(suite)
En faisant d’abord observer que l’utilisation du mot « compagnons » est inappropriée et que le vocabulaire a un sens : les résistants gaullistes se donnaient du « compagnon » quand les communistes s’appelaient « camarade ». Et Môquet lui-même parle de ses co-suppliciés ainsi : « mes 26 camarades ». Mais évidemment, le mot « camarade » lui-même, fortement connoté, évoque le communisme comme si on le prononçait en langue soviétique, « tovaritch ». On a donc remplacé le mot honni de la droite par un « compagnon » moins « ringard », dixit Guaino. Cette précision utilement apportée aux élèves, il faudra ensuite leur conter comment la frange la plus puissante du patronat français, en cheville avec L’État pétainiste, a profité de l’exigence allemande d’exécuter des otages pour éliminer ses opposants politiques en même temps que les animateurs du mouvement social, pour mieux le décapiter.
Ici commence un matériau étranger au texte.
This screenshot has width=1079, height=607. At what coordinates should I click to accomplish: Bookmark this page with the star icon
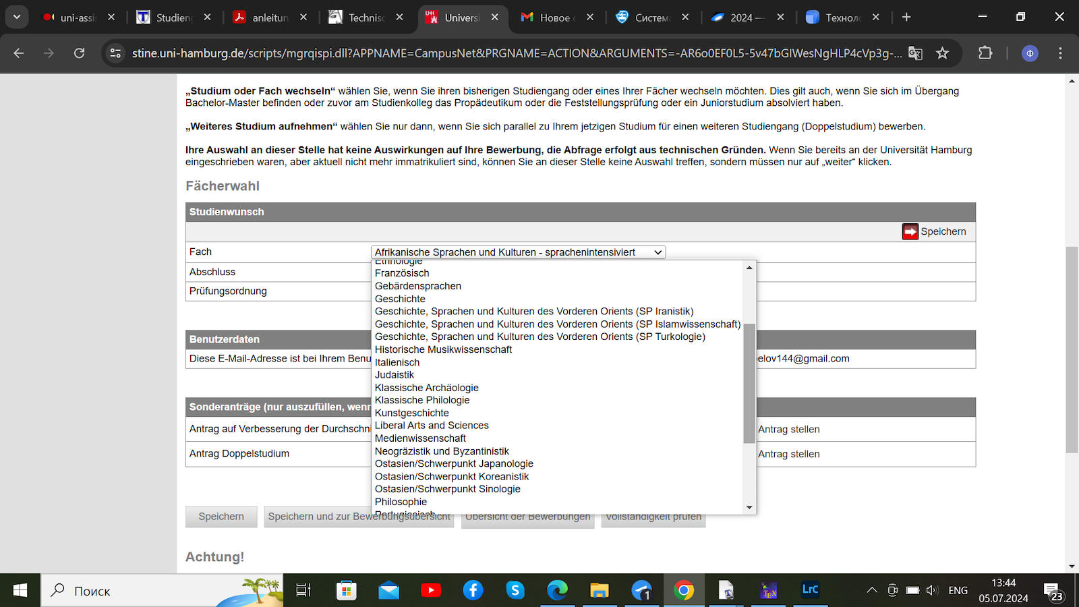pyautogui.click(x=942, y=53)
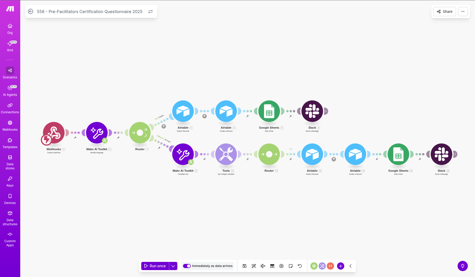Save the scenario with the floppy disk icon
The height and width of the screenshot is (277, 475).
[x=245, y=266]
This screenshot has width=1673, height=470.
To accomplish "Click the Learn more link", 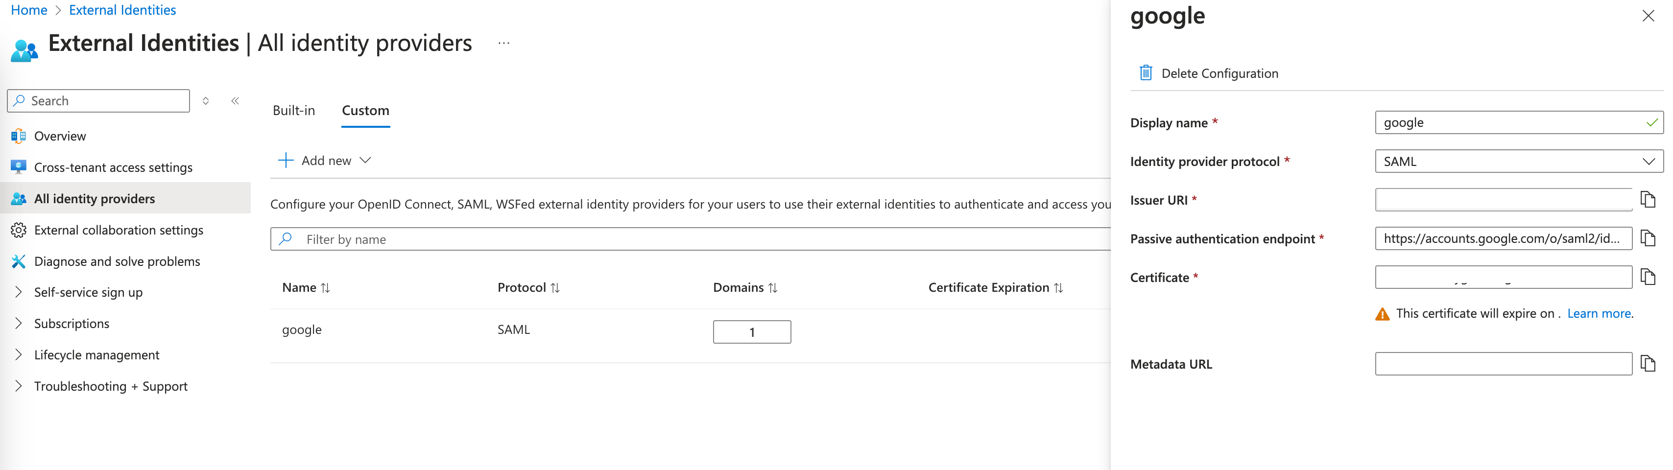I will coord(1599,314).
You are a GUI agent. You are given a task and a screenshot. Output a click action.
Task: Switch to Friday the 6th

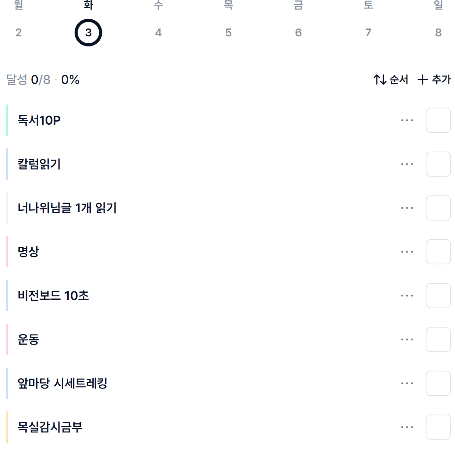(x=298, y=32)
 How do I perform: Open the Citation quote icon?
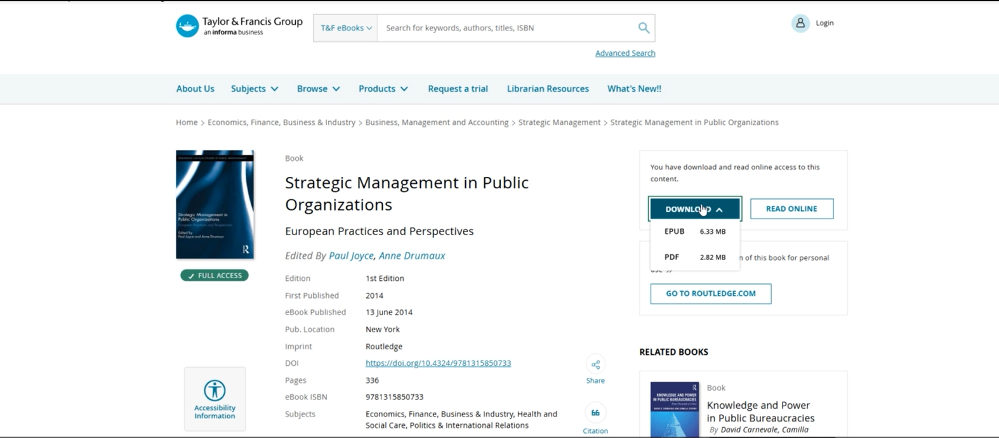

Et enfin leur lire la lettre de ce jeune homme de 17 ans, qui va mourir simplement parce qu’il est le fils de Prosper Môquet, député communiste élu en 1936, et que cette seule filiation suffit aux yeux du gouvernement français de Vichy à lui faire mériter la peine capitale. « Victime de la barbarie nazie » ? Plutôt martyr politique aux bourreaux bien Français.
Extrait de Guy Môquet, assassiné par le grand patronat français, 22 octobre 2007.